La cohésion sociale repose désormais sur des leurres, des mensonges et un judicieux système de propagande entretenu par la classe gouvernante. Les dés sont pipés. Nous ne sommes plus alimentés que de rêves, d’illusions et de mensonges.

Terminant de lire ce texte, vous préférerez probablement penser que je dérape, que j’exagère.

« Parizot m’a l’air d’un moyen parano! De la propagande, franchement! C’est vrai en Iran, en Corée du Nord, mais ici? »

Dans le confort de votre salon, vous allumerez la télé. Ce sera l’heure des nouvelles.

« Hon, Bernard Arnault (patron de l’empire Louis Vuitton, quatrième fortune mondiale, estimée à 41 milliards de dollars américains) menace de quitter la France à cause de l’impôt de 75% proposé par le Président François Hollande. Maudit fou, y va tuer l’économie, regarde les riches commencent à s’en aller! »

(Publicité de l’iPhone)

« Ah! J’en veux tellement un!! »

Amen.


Un ouvrage actuel et incontournable: « La juste part »

L’essai La juste part met en opposition deux conceptions de ce qu’est faire et recevoir sa juste part: celle liée au mérite économique de chacun (individuelle) et une où l’on reconnait un lien de dépendance entre le succès individuel et la coopération sociale impliquant tous les citoyens (sociale).
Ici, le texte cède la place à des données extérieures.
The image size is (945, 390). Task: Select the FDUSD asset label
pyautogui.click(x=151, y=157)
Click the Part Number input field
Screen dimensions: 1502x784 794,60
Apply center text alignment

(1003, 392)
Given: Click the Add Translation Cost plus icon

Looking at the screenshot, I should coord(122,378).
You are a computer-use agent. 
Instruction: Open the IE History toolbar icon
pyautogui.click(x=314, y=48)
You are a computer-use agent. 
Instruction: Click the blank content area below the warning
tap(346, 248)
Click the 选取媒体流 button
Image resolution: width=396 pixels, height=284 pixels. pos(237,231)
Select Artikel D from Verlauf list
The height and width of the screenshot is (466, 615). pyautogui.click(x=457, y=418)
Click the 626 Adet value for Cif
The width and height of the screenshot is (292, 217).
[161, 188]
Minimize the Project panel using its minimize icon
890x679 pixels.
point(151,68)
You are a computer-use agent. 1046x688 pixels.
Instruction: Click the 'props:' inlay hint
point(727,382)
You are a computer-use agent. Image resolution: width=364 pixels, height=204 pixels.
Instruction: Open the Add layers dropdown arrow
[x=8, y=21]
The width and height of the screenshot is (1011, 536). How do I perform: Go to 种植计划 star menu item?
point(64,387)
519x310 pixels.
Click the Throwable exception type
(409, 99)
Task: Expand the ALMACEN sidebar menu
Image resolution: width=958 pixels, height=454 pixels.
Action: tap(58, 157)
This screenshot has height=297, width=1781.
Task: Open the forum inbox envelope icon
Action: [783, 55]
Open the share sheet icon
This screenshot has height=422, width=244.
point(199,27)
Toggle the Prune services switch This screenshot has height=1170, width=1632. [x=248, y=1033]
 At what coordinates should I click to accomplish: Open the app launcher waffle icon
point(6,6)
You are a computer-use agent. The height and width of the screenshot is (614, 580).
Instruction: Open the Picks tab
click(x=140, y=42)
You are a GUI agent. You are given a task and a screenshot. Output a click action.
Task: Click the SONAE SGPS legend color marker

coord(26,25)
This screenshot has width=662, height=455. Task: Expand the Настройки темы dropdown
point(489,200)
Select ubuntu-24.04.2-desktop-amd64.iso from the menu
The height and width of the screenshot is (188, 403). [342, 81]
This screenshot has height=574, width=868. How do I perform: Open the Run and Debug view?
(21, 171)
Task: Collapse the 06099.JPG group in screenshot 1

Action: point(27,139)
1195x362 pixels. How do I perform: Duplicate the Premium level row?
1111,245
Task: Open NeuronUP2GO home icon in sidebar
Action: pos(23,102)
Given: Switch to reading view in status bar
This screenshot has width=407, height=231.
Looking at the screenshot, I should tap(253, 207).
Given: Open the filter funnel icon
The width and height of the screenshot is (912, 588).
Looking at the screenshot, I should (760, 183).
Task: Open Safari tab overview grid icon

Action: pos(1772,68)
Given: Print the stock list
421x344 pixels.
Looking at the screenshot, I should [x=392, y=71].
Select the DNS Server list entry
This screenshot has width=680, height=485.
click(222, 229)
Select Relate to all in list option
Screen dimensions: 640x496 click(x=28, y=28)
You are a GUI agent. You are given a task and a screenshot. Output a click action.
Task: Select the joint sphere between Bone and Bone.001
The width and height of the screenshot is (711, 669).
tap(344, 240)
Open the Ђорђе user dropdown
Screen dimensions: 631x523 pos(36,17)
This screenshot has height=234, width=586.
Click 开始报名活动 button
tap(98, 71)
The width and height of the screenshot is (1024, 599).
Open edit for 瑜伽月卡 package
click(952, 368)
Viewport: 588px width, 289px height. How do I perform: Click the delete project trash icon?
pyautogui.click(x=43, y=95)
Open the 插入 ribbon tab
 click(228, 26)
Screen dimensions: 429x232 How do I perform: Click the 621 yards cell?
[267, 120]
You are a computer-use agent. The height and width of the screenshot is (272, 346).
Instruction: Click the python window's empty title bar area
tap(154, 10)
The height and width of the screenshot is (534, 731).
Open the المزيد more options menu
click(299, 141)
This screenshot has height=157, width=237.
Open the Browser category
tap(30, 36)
Pour illustrer les acquis avec lesquels nous naissons tous – hormis ceux nés seuls au fond d’une grotte – Robichaud et Turmel présentent l’anecdote d’un designer anglais, Thomas Thwaites, qui a relevé le défi suivant, en apparence simple: fabriquer un grille-pain à partir de rien. On peut acheter un grille-pain pour aussi peu que 10$. Sans base de départ pour la fabrication, Thwaites s’est vite rendu compte du casse-tête à résoudre: se procurer de l’acier, du cuivre, du nickel, du plastique, fabriquer quelques 404 pièces, les assembler, et cetera.

Mais Thwaites a relevé le défi. Son grille-pain a chauffé (plutôt que grillé) le pain durant quelques secondes avant de fondre. Il lui en a coûté 250 fois le prix de base et a nécessité des milliers de kilomètres en déplacement à son fabricant. Et notez qu’il n’est question ici que de fabrication; Thwaites n’a même pas conçu le grille-pain.

Ce que cet exemple cherche à illustrer est un des points centraux de la thèse de l’essai: tout ce que nous produisons est nécessairement un produit social. En effet, toutes les connaissances, procédés, technologies mais aussi les normes sociales, la transmission du savoir entre les générations et bien d’autres phénomènes agissent de telle sorte que nous sommes tous « juchés sur les épaules d’un géant » (l’expression provient des auteurs) quand nous créons un produit ou un service. Sans cela, notre point de départ commun pour créer quoi que ce soit serait celui de Thwaites: rien.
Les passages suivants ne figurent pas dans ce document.